I don't make resolutions in the new year, because I know myself and I would make a list of unrealistic resolutions that I know I cannot keep, and then beat myself up because I failed to check them off my list (you've met me, right?).

But there are some big changes coming for my husband and I, changes to do with our faith walk.  We are taking a huge leap into the unknown, because we feel God calling us there (more about that in a future blog).  And so I have been doing quite a bit of introspective thinking, reading a book called Greater, and just generally pondering my life as it is, and my life as I'd like it to be.  Not in a huge, paradigm-shift sort of way, but in the day to day moments that make up how I live my life.

So this year, I want to be more intentional in how I spend those moments.  I have a habit of letting life carry me along, going from one obligation to another - work, household chores, paying bills, church responsibilities, family time, various social events - feeling like I have so many things that I "must" do that there is no time for what I want to do.  Honestly, that's just a sad excuse I have built to keep me from feeling disappointed about all the things I don't seem to get around to doing.  And I avoid starting things because I figure I won't ever finish them, so why bother.  Pretty pitiful, and no one to blame but me.  I am my own worst enemy.

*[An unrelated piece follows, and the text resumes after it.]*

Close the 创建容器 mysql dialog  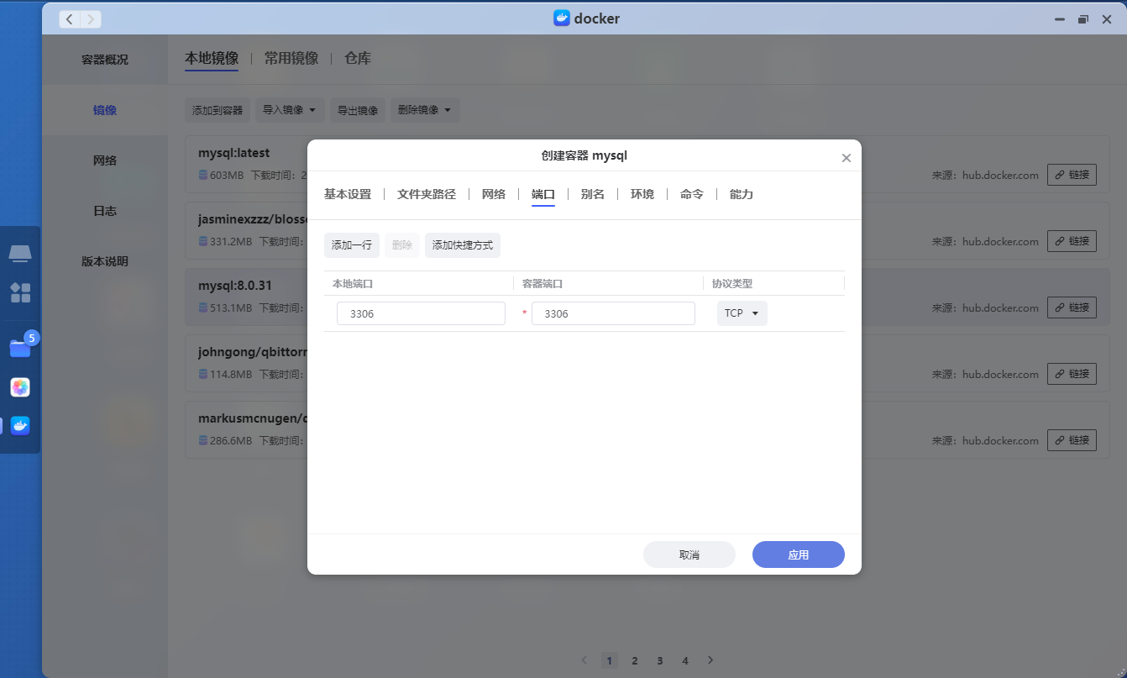846,158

There is a list of things I really want to do.  Things like reading the huge stack of books I have amassed.  Like making the lap quilt for my granddaughter, the supplies for which I purchased a year ago when making the baby quilt for her little brother when he was born.  Like making a real effort at writing down the story that has been living in my head for a couple of years.  Like printing and framing photos from our amazing beach vacation last summer.  Like sorting hundreds of photos and putting them in albums or a least in photo boxes. Like cleaning out all the accumulated junk in our house and just having less "stuff."

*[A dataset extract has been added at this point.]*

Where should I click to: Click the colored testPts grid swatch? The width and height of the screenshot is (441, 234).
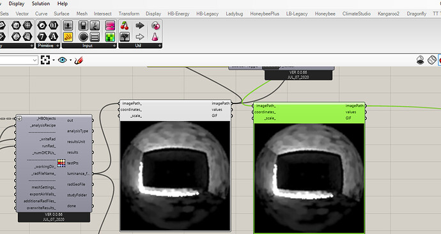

All things that are important to me.  All things that I tell myself I wish I could find time to do, but instead I aimlessly surf the web, read Facebook, read blogs (okay, I find some really great stuff on blogs), and watch more TV than I should.  Nothing wrong with watching good TV, there is a lot of great stuff out there, but even when there is nothing on to watch, I surf.  I mindlessly escape, because it's easier than actually starting something.  Something that I probably won't finish or will fail at.  It is this kind of thinking that is the real problem.  Not so much the doing or not doing, but how I think about the doing.

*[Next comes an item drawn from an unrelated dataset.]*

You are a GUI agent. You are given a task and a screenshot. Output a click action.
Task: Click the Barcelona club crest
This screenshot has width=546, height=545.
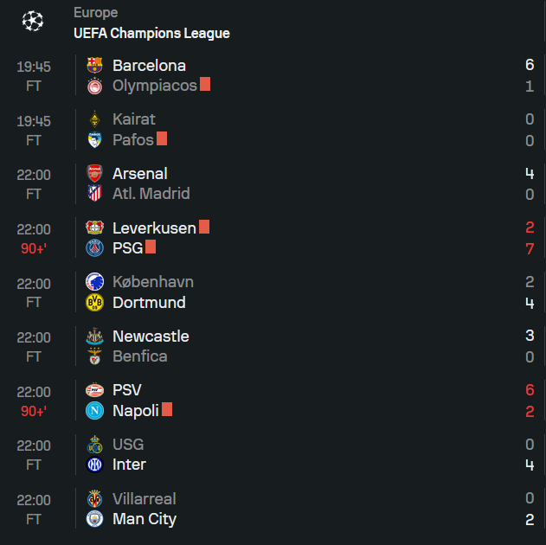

So what's the deal?  Why am I not doing? Because I have to make time, intentional time, for what matters to me.  So that is my plan for this new year.  And I will not hold myself to a list that can make me feel like a failure.  I will instead stop and breathe and give myself some moments to think and dream and decide what I really want to do.  I will still have to work, and clean, and pay bills, those things will never go away.  But the rest of the time, I am making a promise to myself to spend some moments every week doing something that makes me happy, that I enjoy, that makes me grow, that makes me a better person, that feeds my creativity.  I will live my moments intentionally as much as possible.

What is your intention for this bright, shiny 2013 spread out before you like a fresh, blank canvas, waiting for your story to cover it?  What change or changes do you need to make in order to live your greater life?